Ottawa researchers testing stem cells for septic shock
TORONTO -- Sepsis, the catastrophic condition that took the life of actress Patty Duke this week, is among the most difficult to treat and often ends in death. But a group of Canadian researchers hopes to change that grim outcome with an innovative therapy using injections of specialized stem cells.
In an experimental trial, researchers at the Ottawa Hospital are testing mesenchymal stem cells from a healthy donor in patients admitted with sepsis, a runaway infection that invades the body, leading to multiple organ failure and ultimately to septic shock. The condition is fatal in 20 to 40 per cent of cases.
Sepsis can arise from infection from bacterium, viruses or fungus -- even in some cases one that starts with a cut in the skin, said Dr. Lauralyn McIntyre, an intensivist who is leading the clinical trial.
The condition affects an estimated 40,000 to 50,000 Canadians each year and is most common in those with compromised immune systems, such as the very young, the elderly and those with chronic diseases like HIV, cancer or diabetes.
Duke developed sepsis and then progressed to septic shock after her intestine ruptured. But the condition can arise from any number of infections, including pneumonia and those affecting the kidneys, urinary tract or bloodstream.
"(The latter) can occur just from a bug entering your skin and going into your bloodstream and then just wreaking havoc," McIntyre said.
However, it's not so much the microbe behind the infection that leads to sepsis -- it's the body's response to that infection. Sepsis occurs when the immune system gets hyperactivated, causing rampant inflammation in many parts of the body, including the brain, vital organs and the cardiovascular system.
"Even your bone marrow and your blood begins to fail," said McIntyre, explaining that as the organs and other internal systems begin shutting down, blood pressure plummets and the person goes into septic shock.
"It can be a devastating problem."
Charles Bernique of Hawkesbury, Ont., 73, developed sepsis last June after his esophagus ruptured and he developed an infection, possibly as a result of severe food poisoning.
At the Ottawa Hospital, surgeons repaired his esophagus, then kept him in an induced coma for four days while the ICU team pumped him full of antibiotics to fight the infection, supported his lungs with mechanical ventilation and his failing kidneys with dialysis.
With Bernique close to death, the hospital approached his wife Maureen with a proposal: would she be willing to enrol her husband in a trial for an experimental therapy using stem cells, in the hope the treatment might help him recover?
With her consent, her husband was injected with 30 million mesenchymal stem cells, which researchers believe may tamp down severe inflammation, based on animal studies that showed they can overcome sepsis and significantly reduce mortality.
After three months in the ICU and another month or so recovering at home, Bernique was restored to health and was able to return to work at an egg-production facility near his hometown.
"This to me is a miracle that I'm where I am now," Bernique said Thursday from Ottawa. "I'm back working and I'm doing the things I could do before."

Required work:
1. Answer these questions using the article on the Ottawa stem cell trial for sepsis.
(a) In what share of cases is sepsis fatal?
(b) How many mesenchymal stem cells was Charles Bernique injected with?
(c) Where did Bernique go back to work after recovering?
2. Pick up the article on the Ottawa stem cell trial for sepsis after its final sentence and write the next few paragraphs.

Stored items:

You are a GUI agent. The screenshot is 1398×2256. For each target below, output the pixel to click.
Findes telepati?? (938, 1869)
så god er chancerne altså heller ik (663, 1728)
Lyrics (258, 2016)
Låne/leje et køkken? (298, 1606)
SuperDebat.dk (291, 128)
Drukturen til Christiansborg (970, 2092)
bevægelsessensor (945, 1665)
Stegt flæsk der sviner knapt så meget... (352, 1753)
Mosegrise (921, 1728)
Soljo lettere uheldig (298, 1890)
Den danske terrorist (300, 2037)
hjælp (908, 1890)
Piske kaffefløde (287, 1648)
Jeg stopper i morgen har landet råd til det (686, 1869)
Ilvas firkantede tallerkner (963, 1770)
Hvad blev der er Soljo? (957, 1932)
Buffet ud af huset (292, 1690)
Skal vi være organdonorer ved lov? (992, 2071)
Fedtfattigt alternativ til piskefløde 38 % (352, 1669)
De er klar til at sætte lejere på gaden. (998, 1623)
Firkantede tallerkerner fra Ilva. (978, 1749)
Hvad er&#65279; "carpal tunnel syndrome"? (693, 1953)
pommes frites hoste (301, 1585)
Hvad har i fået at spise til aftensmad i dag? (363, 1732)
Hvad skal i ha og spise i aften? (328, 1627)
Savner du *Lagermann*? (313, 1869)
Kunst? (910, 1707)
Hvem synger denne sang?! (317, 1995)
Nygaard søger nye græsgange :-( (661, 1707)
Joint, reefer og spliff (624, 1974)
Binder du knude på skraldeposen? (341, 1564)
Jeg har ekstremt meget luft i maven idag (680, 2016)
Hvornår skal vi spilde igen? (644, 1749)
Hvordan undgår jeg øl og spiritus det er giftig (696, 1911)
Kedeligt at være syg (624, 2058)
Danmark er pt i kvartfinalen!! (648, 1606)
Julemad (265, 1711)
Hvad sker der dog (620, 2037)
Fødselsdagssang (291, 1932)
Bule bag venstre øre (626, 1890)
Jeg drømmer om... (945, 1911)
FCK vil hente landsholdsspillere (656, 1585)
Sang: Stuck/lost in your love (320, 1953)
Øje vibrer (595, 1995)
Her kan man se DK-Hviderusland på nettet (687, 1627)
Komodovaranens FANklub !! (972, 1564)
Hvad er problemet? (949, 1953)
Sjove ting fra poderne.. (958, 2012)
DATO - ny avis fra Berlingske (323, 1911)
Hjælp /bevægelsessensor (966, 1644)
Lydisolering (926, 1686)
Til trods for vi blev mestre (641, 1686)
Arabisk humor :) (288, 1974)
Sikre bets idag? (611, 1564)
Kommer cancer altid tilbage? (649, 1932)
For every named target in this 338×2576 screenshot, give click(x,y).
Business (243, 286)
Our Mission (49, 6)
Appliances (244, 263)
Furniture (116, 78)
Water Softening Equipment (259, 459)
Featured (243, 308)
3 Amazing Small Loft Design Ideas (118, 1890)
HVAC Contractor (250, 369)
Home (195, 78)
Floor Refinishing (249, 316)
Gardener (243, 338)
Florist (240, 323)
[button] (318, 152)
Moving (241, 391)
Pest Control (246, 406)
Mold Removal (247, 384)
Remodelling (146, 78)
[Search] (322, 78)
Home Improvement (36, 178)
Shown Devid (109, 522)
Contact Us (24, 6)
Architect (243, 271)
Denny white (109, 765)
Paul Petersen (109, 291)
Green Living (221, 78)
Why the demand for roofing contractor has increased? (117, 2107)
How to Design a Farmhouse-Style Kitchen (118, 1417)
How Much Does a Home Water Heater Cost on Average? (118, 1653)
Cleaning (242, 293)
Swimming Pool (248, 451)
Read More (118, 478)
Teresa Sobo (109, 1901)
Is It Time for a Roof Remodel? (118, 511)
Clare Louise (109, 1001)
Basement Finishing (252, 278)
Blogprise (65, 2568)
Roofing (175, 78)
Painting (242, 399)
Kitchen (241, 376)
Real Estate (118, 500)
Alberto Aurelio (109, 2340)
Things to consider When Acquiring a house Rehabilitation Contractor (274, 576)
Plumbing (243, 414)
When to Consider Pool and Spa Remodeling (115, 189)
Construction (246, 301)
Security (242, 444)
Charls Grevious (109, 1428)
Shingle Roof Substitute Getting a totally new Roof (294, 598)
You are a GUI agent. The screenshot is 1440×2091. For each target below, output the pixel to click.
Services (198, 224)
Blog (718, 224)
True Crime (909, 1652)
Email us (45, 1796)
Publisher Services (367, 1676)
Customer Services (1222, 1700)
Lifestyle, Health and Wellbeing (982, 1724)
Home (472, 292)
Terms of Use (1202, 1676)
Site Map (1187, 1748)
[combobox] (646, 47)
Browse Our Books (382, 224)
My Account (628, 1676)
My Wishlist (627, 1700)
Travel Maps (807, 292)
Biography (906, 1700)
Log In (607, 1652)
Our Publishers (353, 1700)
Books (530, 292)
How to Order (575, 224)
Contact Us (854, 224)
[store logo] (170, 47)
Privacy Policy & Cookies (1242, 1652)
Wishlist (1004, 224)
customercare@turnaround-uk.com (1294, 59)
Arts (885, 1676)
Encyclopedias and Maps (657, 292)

Numbered answers:
1.
(a) 20 to 40 percent of cases.
(b) 30 million.
(c) At an egg-production facility near his hometown.

2.
Researchers can't yet say if it was the stem cells that saved his life -- their Phase 1 study of nine patients is designed to determine if the treatment is safe -- but co-investigator Dr. Duncan Stewart, head of the Ottawa Hospital Research Institute, said results so far look promising.
For the last decade, Stewart has led a team investigating the healing potential of stem cells in lab rodents with induced sepsis, as a prelude to testing in humans.
"And we were quite surprised actually in ... the degree of benefit we got," he said, noting that the mesenchymal stem cells appeared to not only reduce inflammation, but also to help clear the infectious pathogen from the animals' bodies.
In the body, mesenchymal stem cells can develop into various tissues of the lymphatic and circulatory systems, and into connective tissues such as bone and cartilage.
Scientists aren't sure how injections of these cells work, although they appear to travel to the sites of injury and to have a modulating effect on an overactive immune system. The cells, which are derived from a donor's bone marrow but don't require a recipient to take antirejection drugs, are eventually cleared naturally from the body.
"We know they don't permanently engraft into the host," Stewart said. "They're there for days or weeks and then they're removed, which is just what you want in an acute disease like sepsis."
Researchers have been seeking an effective treatment for sepsis and septic shock for decades; a number of drugs have been tested in clinical trials, but they have not proven successful.
Stewart hopes that won't be the case with the stem-cell therapy, but that won't be known until the team determines its safety and moves onto a Phase 2 study that would enrol many more patients with severe sepsis to determine whether the treatment works.
So far, patients in this trial have shown no adverse reaction to the stem cells, and there have been "hints or glimpses of efficacy," he said.
"What I can tell you is things have gone very well so far, so it looks like this has been very safe and the results have certainly been encouraging enough that we've got a lot of enthusiasm for moving forward."